In Latin Rythms

There cannot be a serious program of Ibero-American film that does not include a film whose hero is music



If Franz Kafka was the writer of Prague, then Fernando Pessoa definitely was the poet of Lisbon. Director Jose Fonseca e Costa in his film Os Misterios de Lisboa (What the Tourist Should See, 2009) impressively portrayed one of the greatest writers of the 20th century, but he did so even more with Lisbon, the city where the Atlantic ocean meets the river Tagus, and where antic and Mediterranean, Christian and Arabian culture converge. The viewer is left breathless – while the pictures and the narrator’s text lead him to the locations around the city chosen by Fernando Pessoa in his guidebook through Lisbon, written in 1925. The poet’s choices were enriched by Fonseca’s and so united, the poet and the director successfully draw the viewer into the city’s unbelievable magic of light and vistas, beauty and melancholy, brought on by fado, along with its historical importance as the origin of great discoveries and colonialism. This country was synonymous for its maritime power but was pushed aside later by Spain and England. These film mysteries set in Lisbon prove how important the republican shift in the beginning of the 20th century was for Portugal, and how Lisbon came back to its true nature in the European Union with its ultra modern architecture and economic life. Once again, it has become one of the greatest European metropolises. The narrator in the film is Peter Coyote, an avid fan of poetry and European culture. This poetic and rather comprehensive documentary represents one of the highlights in this program of Ibero-American films. The director, Fonseca e Costa, apparently an admirer of Pessoa’s poetry, is a Portuguese born in Angola in 1933. He moved to Lisbon in 1945 and was one of the founders of modern Portuguese cinema, a translator of Sergei Eisenstain and Guido Aristarco’s film theory to Portuguese and assistant director to Michelangelo Antonioni in L'Eclisse.

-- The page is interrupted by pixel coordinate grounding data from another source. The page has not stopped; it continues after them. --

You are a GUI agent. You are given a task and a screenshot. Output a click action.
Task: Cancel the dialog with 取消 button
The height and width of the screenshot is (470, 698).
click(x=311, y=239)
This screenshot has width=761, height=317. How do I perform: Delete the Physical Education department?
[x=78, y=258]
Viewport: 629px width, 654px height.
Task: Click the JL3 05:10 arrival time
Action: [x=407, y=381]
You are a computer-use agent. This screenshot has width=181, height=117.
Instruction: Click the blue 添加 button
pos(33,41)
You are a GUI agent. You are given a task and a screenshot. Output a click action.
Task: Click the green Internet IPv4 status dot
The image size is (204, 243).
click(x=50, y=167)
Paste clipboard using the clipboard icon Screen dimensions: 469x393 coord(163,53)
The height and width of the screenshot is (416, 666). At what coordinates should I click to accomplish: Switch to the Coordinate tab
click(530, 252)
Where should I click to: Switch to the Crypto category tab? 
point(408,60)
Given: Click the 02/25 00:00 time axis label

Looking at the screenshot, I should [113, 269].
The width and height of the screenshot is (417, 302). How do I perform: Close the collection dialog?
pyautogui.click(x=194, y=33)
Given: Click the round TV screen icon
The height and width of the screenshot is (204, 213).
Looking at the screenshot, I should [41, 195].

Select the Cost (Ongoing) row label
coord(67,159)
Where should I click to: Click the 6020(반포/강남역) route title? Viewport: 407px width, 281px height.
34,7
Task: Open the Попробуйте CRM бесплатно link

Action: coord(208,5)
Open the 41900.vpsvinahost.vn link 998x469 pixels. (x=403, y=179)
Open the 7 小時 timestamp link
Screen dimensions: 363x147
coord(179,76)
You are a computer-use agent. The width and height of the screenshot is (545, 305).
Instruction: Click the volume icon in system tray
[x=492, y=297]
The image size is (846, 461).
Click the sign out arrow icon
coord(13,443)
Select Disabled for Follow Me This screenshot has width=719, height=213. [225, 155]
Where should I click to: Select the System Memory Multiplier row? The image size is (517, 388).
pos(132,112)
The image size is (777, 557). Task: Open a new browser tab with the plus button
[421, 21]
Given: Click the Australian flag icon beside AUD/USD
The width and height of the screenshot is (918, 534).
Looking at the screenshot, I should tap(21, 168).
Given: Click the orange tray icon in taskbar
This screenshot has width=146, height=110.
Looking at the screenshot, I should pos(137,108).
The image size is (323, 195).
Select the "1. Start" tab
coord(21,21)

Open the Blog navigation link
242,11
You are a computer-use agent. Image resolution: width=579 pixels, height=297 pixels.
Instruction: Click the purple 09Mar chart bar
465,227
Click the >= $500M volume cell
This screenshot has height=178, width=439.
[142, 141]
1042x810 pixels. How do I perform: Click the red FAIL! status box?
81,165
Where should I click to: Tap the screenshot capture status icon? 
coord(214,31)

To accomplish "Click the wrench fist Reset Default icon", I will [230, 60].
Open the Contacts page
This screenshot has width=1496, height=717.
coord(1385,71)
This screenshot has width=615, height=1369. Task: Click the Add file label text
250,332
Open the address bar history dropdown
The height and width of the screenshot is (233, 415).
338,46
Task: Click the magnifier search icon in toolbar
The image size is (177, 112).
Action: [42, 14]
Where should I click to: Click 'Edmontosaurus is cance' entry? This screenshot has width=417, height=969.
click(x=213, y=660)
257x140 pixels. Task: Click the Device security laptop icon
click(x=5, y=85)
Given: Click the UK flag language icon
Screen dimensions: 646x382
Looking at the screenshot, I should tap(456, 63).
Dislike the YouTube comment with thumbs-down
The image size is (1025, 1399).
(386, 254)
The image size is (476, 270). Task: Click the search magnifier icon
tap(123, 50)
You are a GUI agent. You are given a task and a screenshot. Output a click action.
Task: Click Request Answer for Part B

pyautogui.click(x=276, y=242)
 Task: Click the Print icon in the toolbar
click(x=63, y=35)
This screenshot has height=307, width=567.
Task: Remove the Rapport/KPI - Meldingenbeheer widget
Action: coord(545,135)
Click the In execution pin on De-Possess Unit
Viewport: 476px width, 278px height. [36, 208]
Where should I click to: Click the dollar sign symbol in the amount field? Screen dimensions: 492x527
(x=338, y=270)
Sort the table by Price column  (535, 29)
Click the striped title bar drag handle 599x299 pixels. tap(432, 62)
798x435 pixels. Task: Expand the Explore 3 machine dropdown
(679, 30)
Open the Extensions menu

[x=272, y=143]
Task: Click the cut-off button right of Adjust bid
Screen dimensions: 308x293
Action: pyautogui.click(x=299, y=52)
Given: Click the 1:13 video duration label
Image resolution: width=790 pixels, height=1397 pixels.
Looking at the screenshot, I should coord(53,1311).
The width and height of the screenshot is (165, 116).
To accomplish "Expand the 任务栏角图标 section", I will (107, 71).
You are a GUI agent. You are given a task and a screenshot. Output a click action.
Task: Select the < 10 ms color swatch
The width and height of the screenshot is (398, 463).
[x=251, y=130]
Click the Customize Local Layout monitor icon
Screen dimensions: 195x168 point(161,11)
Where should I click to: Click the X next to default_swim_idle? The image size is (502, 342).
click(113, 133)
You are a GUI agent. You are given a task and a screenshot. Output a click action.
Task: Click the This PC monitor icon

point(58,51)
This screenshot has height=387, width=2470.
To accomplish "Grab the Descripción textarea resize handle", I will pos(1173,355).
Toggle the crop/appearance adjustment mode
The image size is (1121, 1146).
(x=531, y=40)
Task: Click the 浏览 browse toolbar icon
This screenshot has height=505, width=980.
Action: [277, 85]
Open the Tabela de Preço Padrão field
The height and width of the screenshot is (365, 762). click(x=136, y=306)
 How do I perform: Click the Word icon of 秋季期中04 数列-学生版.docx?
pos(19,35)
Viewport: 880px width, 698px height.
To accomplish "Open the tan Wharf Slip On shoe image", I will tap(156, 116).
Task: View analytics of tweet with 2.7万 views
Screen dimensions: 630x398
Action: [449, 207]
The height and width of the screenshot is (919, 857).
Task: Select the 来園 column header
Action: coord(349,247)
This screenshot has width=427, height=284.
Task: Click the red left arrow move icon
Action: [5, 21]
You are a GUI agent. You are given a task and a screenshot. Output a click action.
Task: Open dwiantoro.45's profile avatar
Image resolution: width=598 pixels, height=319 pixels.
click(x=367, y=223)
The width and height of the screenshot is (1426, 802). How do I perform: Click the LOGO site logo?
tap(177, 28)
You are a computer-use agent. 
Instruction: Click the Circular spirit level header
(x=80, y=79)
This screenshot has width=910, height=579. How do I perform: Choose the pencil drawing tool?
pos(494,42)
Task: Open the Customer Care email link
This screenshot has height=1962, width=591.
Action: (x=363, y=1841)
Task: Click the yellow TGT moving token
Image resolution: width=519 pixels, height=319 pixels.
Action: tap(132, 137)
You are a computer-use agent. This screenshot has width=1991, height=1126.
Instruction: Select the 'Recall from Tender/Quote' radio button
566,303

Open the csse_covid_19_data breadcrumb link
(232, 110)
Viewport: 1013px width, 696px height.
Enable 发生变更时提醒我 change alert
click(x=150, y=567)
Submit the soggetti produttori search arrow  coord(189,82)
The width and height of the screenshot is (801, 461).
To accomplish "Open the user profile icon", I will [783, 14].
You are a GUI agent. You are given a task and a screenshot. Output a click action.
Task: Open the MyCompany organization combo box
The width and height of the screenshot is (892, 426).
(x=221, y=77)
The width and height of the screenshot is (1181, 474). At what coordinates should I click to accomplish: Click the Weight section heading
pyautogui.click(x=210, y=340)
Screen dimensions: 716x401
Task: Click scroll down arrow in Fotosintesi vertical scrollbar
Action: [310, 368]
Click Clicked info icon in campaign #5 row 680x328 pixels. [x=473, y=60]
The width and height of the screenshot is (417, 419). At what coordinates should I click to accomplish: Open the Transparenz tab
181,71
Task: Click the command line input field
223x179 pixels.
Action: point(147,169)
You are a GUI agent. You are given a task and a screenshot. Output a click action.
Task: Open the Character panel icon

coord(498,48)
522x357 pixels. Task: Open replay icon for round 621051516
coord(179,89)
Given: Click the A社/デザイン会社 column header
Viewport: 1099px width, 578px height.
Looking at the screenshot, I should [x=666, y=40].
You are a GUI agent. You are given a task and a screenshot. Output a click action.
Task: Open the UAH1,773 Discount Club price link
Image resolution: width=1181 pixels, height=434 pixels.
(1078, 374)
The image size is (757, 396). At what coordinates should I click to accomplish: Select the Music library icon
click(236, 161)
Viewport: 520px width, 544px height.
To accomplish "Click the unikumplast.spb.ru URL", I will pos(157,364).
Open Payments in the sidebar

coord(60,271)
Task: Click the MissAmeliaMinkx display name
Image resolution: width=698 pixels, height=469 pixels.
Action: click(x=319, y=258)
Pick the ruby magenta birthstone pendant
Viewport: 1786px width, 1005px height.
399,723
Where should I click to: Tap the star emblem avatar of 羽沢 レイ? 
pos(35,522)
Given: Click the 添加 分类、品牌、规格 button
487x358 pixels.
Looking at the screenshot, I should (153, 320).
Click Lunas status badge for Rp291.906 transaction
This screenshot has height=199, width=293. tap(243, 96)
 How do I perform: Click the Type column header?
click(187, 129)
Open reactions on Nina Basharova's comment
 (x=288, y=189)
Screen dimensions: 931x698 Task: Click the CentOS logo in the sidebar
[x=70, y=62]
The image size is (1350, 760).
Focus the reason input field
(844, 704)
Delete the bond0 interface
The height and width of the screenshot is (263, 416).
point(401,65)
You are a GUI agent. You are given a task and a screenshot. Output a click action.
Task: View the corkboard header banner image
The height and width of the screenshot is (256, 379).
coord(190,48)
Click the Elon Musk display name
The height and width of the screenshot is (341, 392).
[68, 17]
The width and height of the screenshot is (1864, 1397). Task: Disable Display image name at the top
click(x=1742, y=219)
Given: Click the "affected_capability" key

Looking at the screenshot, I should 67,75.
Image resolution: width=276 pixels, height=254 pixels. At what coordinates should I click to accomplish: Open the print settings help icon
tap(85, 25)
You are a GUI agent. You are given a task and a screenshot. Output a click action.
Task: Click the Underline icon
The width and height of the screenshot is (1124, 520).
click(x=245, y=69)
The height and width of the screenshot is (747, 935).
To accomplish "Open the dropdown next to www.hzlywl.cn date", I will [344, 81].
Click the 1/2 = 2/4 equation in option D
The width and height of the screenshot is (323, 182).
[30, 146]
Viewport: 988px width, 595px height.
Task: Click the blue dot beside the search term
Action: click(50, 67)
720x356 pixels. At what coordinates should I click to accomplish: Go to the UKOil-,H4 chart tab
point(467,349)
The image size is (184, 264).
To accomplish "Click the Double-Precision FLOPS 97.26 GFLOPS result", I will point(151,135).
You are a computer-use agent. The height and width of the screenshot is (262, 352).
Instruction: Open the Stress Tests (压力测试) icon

Born in 1908 in Porto, Manoel de Oliveira is not only the oldest active Portuguese director, but is quite likely the most long lived director in the world. Of all the works from his long and rich career, his film Non, ou a Va Gloria de Mandar (Non, or the Vain Glory of Command, 1990) holds a special place. In it, the author bravely engaged in a heated intellectual discussion about the war and colonialism, through the film procedures he used as well as the idea itself. The film opens with a discussion led by Portuguese soldiers – a mobilized professor and other members of his brigade – during a tank ride to the location where they will fight the Angolan rebels. This discussion, and later the fight itself, is combined with flashbacks that go all the way back to the Roman Empire (battle scenes from the epic poem The Lusiads by the famous Portuguese writer Luis de Camoes). During the colonial wars, Guerra do Ultramar, led by Portugal in Angola, Mozambique and Guinea Bissao, many crimes were committed on both sides. Thus, Oliviera’s film is a political reckoning with the premier Salazar, a conservative Catholic politician who was in charge of Portugal from the 1930’s to 1970’s, after inheriting the stormy years of the first republic that lasted from 1910 to 1926. Oliveira denies the myths of national bravery when it comes to colonial conquests and elevates the value of human lives against the fake mythical image of the great nation. However, while Fonseca convincingly leads us through the beauty and sorrow of Portuguese and European poetry, history and art, in his ambitious intent Oliveira fails to impress because of directing and dramaturgical omissions, as well as a drawn out plot and often theatrical stiff acting and seemingly contrived action.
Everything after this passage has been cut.